Always add the full contents of metadata subfolder contain the current DB schema and clickhouse configs to your backup.
For a second replica, it’s enough to copy metadata & config.

This implementation follows a similar approach by clickhouse-backup.

We have not used this tool on production systems, and can make no recommendations for or against it. As of this time clickhouse-backup is not a complete backup solution, but it does simply some parts of the backup process.
Don’t try to compress backups; the data is already compressed in ClickHouse.
One other option is an extra passive replica. This is not recommended in the cases of power user issues.

Version Upgrades

Update itself is simple: update packages, restart clickhouse-server service afterwards.

Check if the version you want to upgrade to is stable. We highly recommend the Altinity Stable® Releases.
1. Review the changelog to ensure that no configuration changes are needed.
Update staging and test to verify all systems are working.
Prepare and test downgrade procedures so the server can be returned to the previous version if necessary.
Start with a “canary” update. This is one replica with one shard that is upgraded to make sure that the procedure works.
Test and verify that everything works properly. Check for any errors in the log files.
If everything is working well, update rest of the cluster.

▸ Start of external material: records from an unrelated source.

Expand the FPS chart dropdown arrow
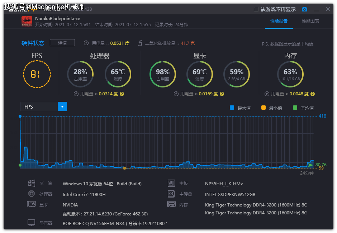 [x=62, y=106]
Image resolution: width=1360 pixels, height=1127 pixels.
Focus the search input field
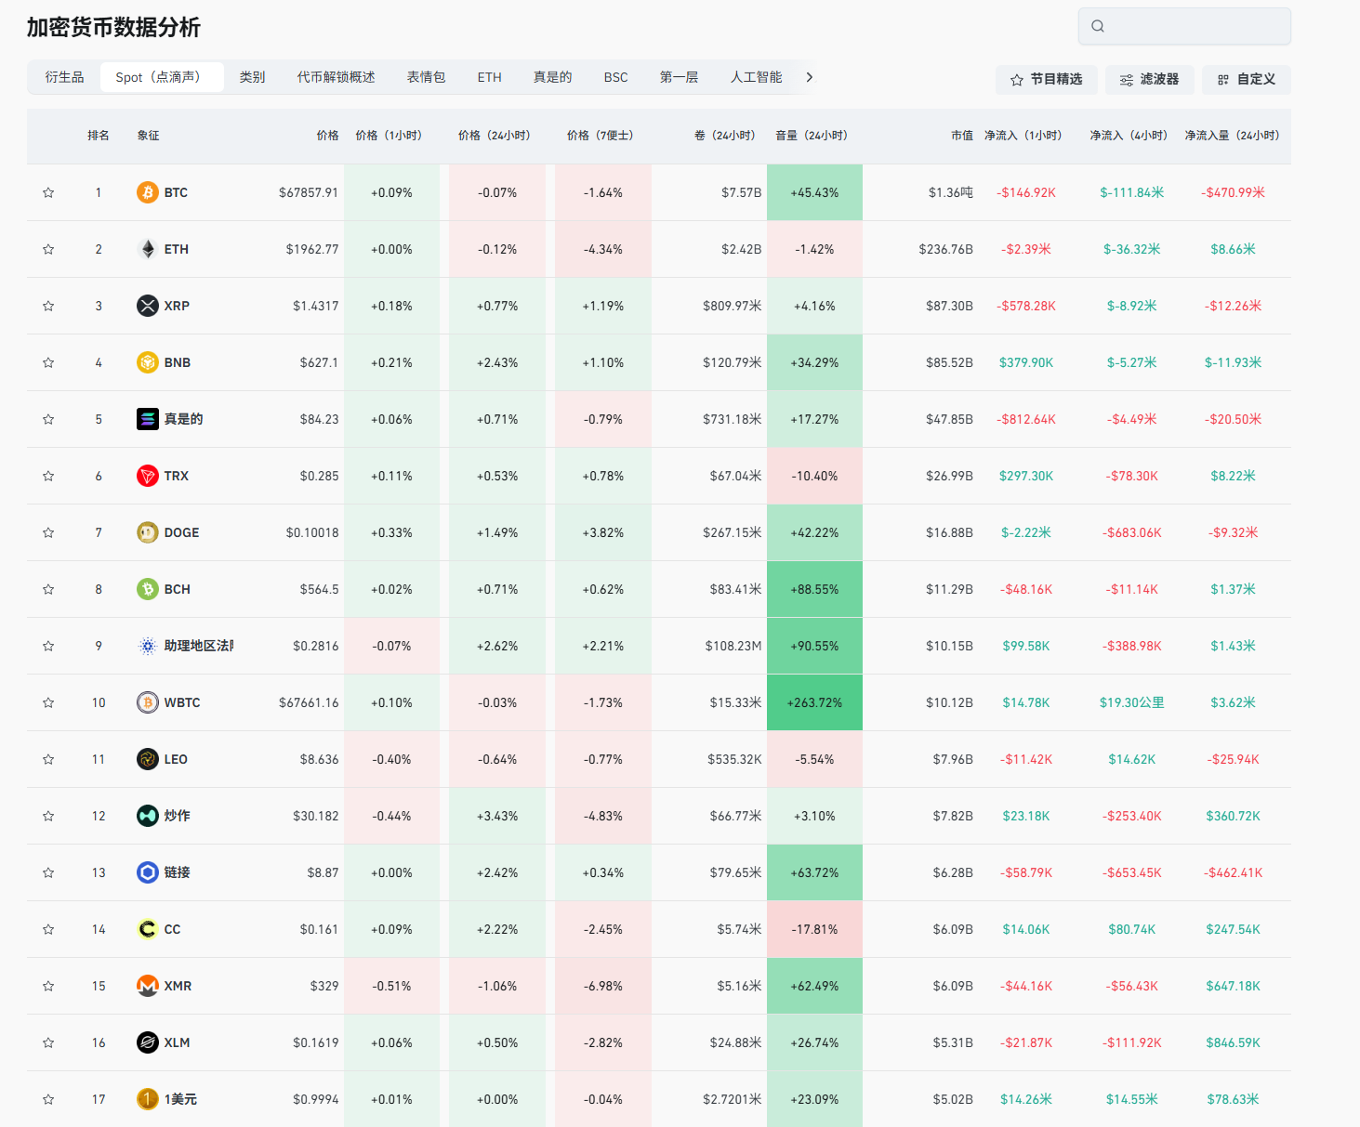point(1195,26)
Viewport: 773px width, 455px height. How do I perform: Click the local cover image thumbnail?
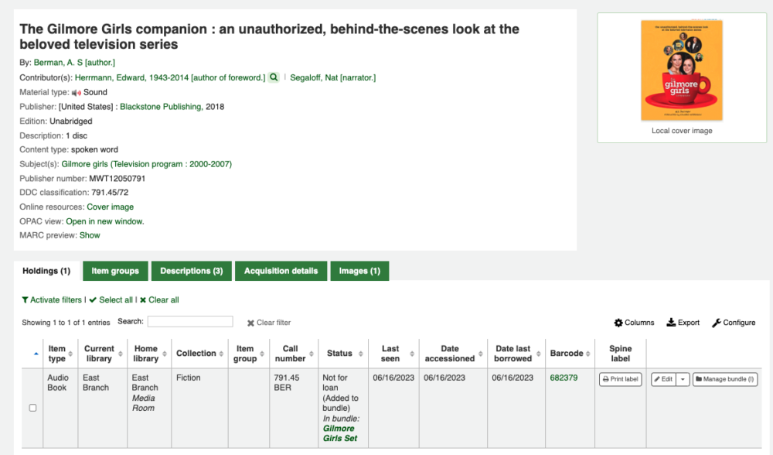[x=682, y=70]
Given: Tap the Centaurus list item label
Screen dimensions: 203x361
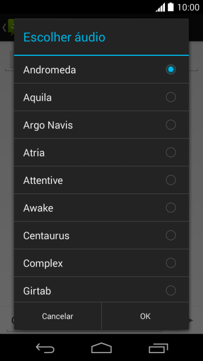Looking at the screenshot, I should tap(46, 236).
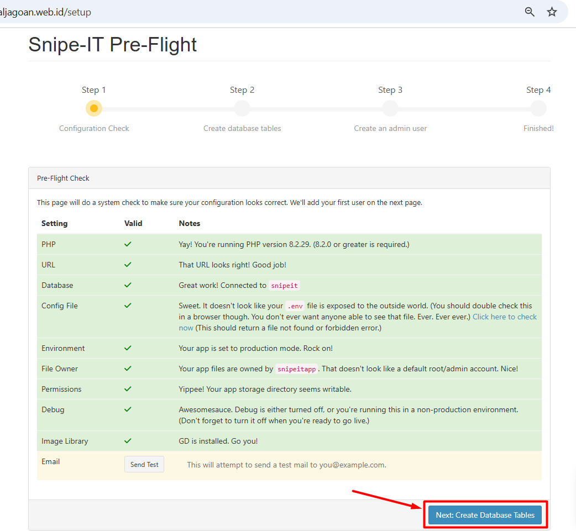Click Next: Create Database Tables button

(x=485, y=515)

For small clusters, the BlueGreenDeployment technique is also a good option.

FAQ

How Do I Restrict Memory Usage?

See max_memory_usage for more information.

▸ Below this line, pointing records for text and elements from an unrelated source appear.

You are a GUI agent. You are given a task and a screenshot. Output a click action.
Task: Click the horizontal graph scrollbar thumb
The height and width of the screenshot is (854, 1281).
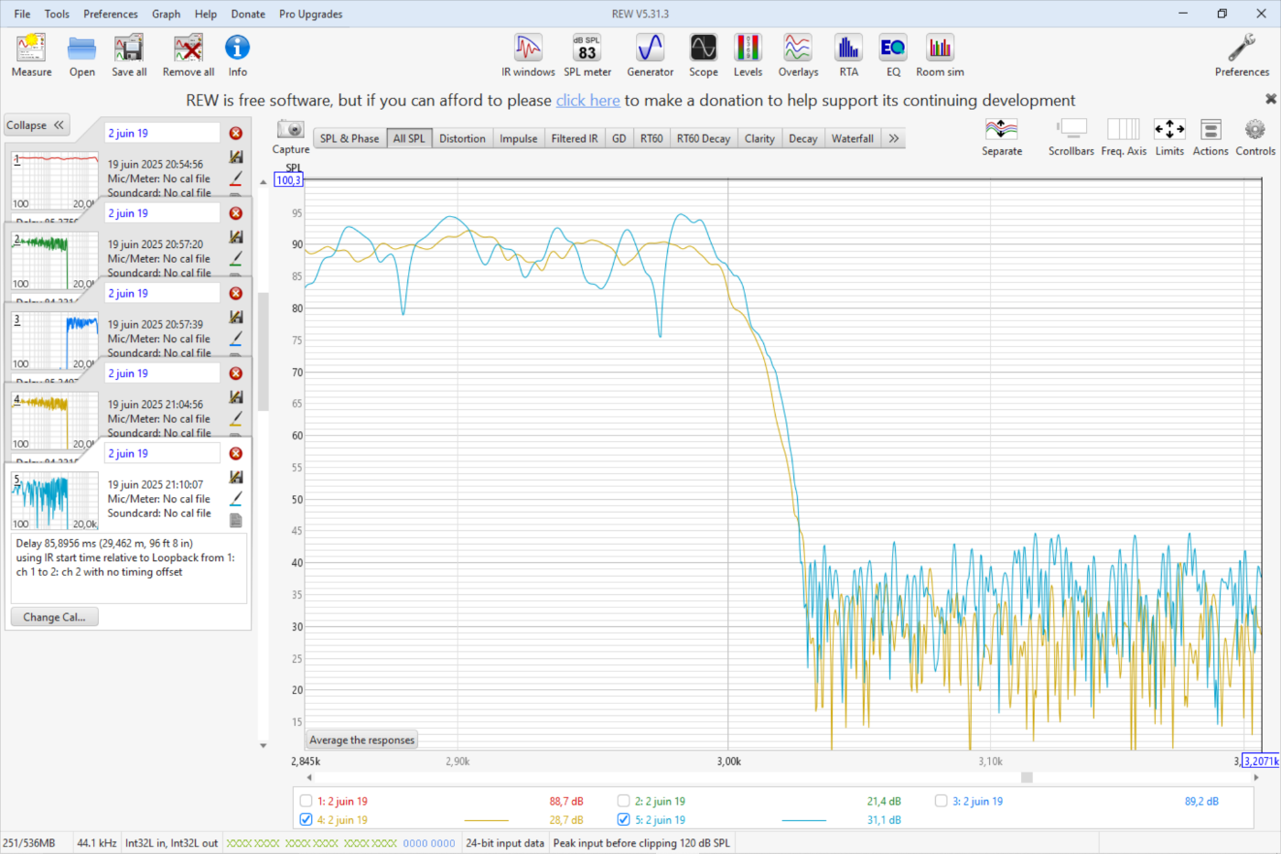tap(1027, 777)
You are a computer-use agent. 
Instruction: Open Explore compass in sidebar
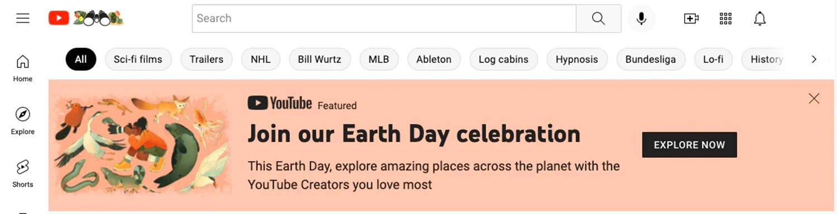(23, 121)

ClickHouse died during big query execution

Warning

???

oomkiller

How Do I Limit Memory Usage On Group By?

See max_bytes_before_external_group_by.

Data returned in blocks in clickhouse-client

Warning

???

format PrettyCompact + multithreading & streaming.

Either other format PrettyCompactMonoBlock either finish with one stream (for example by adding order by).

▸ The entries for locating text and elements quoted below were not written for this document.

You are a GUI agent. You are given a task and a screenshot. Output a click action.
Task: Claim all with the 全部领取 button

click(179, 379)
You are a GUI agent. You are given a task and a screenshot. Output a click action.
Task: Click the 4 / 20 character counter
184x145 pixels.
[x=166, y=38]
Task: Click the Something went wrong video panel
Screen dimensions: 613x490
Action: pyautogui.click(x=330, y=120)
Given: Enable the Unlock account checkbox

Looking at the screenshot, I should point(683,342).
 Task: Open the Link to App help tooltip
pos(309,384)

I Can’t Connect From Other Hosts

Check the <listen> settings in config.xml. Verify that the connection can connect on both IPV4 and IPV6.

Does clickhouse have stored procedures / UDF?

Not as of this time. PR can be sent with needed functionality.

How do I Store IPv4 and IPv6 Address In One Field?

There is a clean and simple solution for that. Any IPv4 has it’s unique IPv6 mapping:

IPv4 IP address: 191.239.213.197
IPv4-mapped IPv6 address: ::ffff:191.239.213.197

Eventual consistency & atomic insert

Warning

???

sequential = insert_quorum (no concurrent inserts currently :\ ) + select_sequential_consistency

How Do I Simulate Window Functions Using Arrays?

Group with groupArray.
Calculate the needed metrics.
Ungroup back using array join.

How to avoid bugs

ClickHouse is quite young product, but has already thousands of features and development process goes in a very high pace. All core features are well tested, and very stable.

Historically for all projects, new features can be less stable. Usually these are adopted by the community and stabilize quickly. And And of course all possible combinations of features just physically can’t be tested.

We recommend the following practices:

Check all the changes on the staging first, especially if some new features are used.
Check latest stable or test versions of ClickHouse on your staging environment regularly and pass the feedback to us or on the official ClickHouse github.
Ask for known issues report before updating production.
For production, versions with the 3rd digit should be as high as possible indicating they are the most recent big fix Release ID. For example, version 20.3.5:
1. 20 is the year of release.
2. 3 indicates a Feature Release. This is an increment where features are delivered.
3. 5 is the bug fix Release Id. New Feature Releases typically have a 1 in the Release Id section and potentially more undiscovered bugs.